Looking back to our big lake, barely visible just above the notch
Yesterday I spent another day in the company of some amiable (for the most part) gringos, this time on a hike instead of a road trip. The hiking group, whose composition varies around a hard core of about half a dozen, meets mornings every Tuesday—martes—and Friday—viernes—at Dona’s Donuts on the carretera, about seis cuadras from where we live.

This was the first hike I’d been on since we moved, although I’d gone on several others during previous visits. The trails are of varying degrees of difficulty. Some we can begin by just walking the short distance out of town into las montañas, and others require driving, usually no more than 50 km, to the trailhead. Each hike is briefly described in emails sent out weekly by Jim Boles, indefatigable organizer for the “Hike-queros”.

Jim, Doug, and Lynn next to "Turtle Pond"--our lunch stop.
Befitting an area that’s been continuously occupied for thousands of years, and to which paved roads mostly arrived only in the past half century, there are numerous trails. Around here the main ones usually connect small villages separated by high ridges. Shorter trails branch off to isolated milpas, or tiny landholdings cultivated in cornmaiz. Many trails provide passage to pasturages for cows, so we are wary of where we step. Just out of town there’s also a trail to a hillside chapel that passes signs denoting the 14 Stations of the Cross.

Another nearby path follows a steep and rocky arroyo. I had hiked up this way last February en route to the ceremonial ground used for a late-summer gathering of Indians from all over North America. Yesterday’s hike ended coming down this same path, and since this is the rainy season, crossing and re-crossing a growing stream interrupted by numerous waterfalls and pools, all of which had not been there in the winter.

Ruben, second from left, in his milpa with month-old maiz. 
Note the espantajo, or scarecrow, to Steven's left.
Our hike yesterday started with a thousand foot elevation gain mostly steady up (without the many zig-zag switchbacks I expected from experience climbing in Washington’s Cascades). Along the ridge top there were vistas down a thousand feet to our village (and the gated communities, and the Walmart with the bird rookery and sanctuary behind it), and over the wide lake to the mountains of the far shore, all mostly hidden this morning in haze. Later, there were clearer views in the other direction up to higher greening ridges, sheer rocky cliffs and one long thread of falling water. 

These young men are cleansing themselves
in the water which is like the the blood of
the gods who live in these mountains. These
are the second and third of five major falls.  
As with the Hacienda Hunt, the joy is not only in what we see and feel in the natural setting, but in the people we meet. Jim had made friends about five years ago with Ruben, who farms a milpa in a saddle somewhere along one of the twisty trails we followed. Ruben was growing his maiz, not to sell, he told us, but it was all to cook and give to his friends who visited him there. We, of course, were invited to come back at harvest time in about two months. Perhaps we'll join him then when he climbs a high and precariously balanced rock to dance on its top—a yearly family tradition that goes back generations...or not. 

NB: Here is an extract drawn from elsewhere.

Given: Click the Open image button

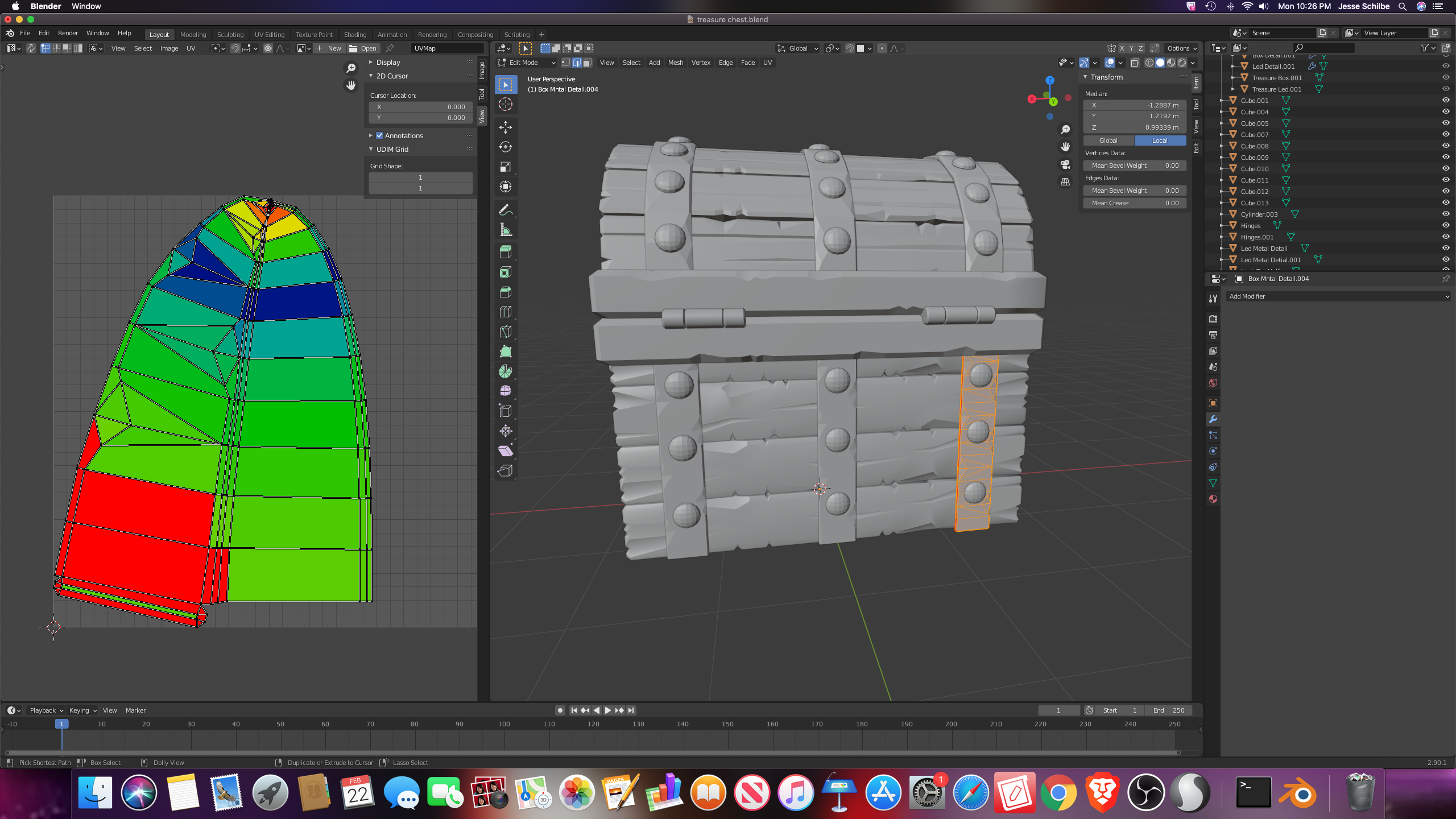Looking at the screenshot, I should point(363,48).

Along with telling us proudly about his son who is a successful lawyer in Houston, Ruben also invited us to join him on a Saint’s Day procession in a couple of weeks between two nearby villages. This will also be a gathering of charros, or cowboys, and of course their caballos. Jim is going to confirm that date—always an excellent idea—and perhaps substitute that adventure for one of our weekly hikes.

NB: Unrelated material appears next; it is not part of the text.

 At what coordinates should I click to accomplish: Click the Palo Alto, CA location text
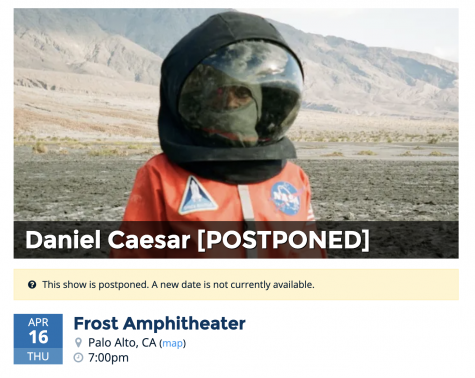(122, 343)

And finally, on our way down the waterfall path we passed many families and young people laughing as they enjoyed the refreshing agua. One young man, whom we had noticed standing under the shower at the base of a fall, and who spoke much better English than our poor Spanish, told us that these mountains were the home of the gods, and that their spirits were cleansing him as he stood washed in the water. A good thought to carry back home.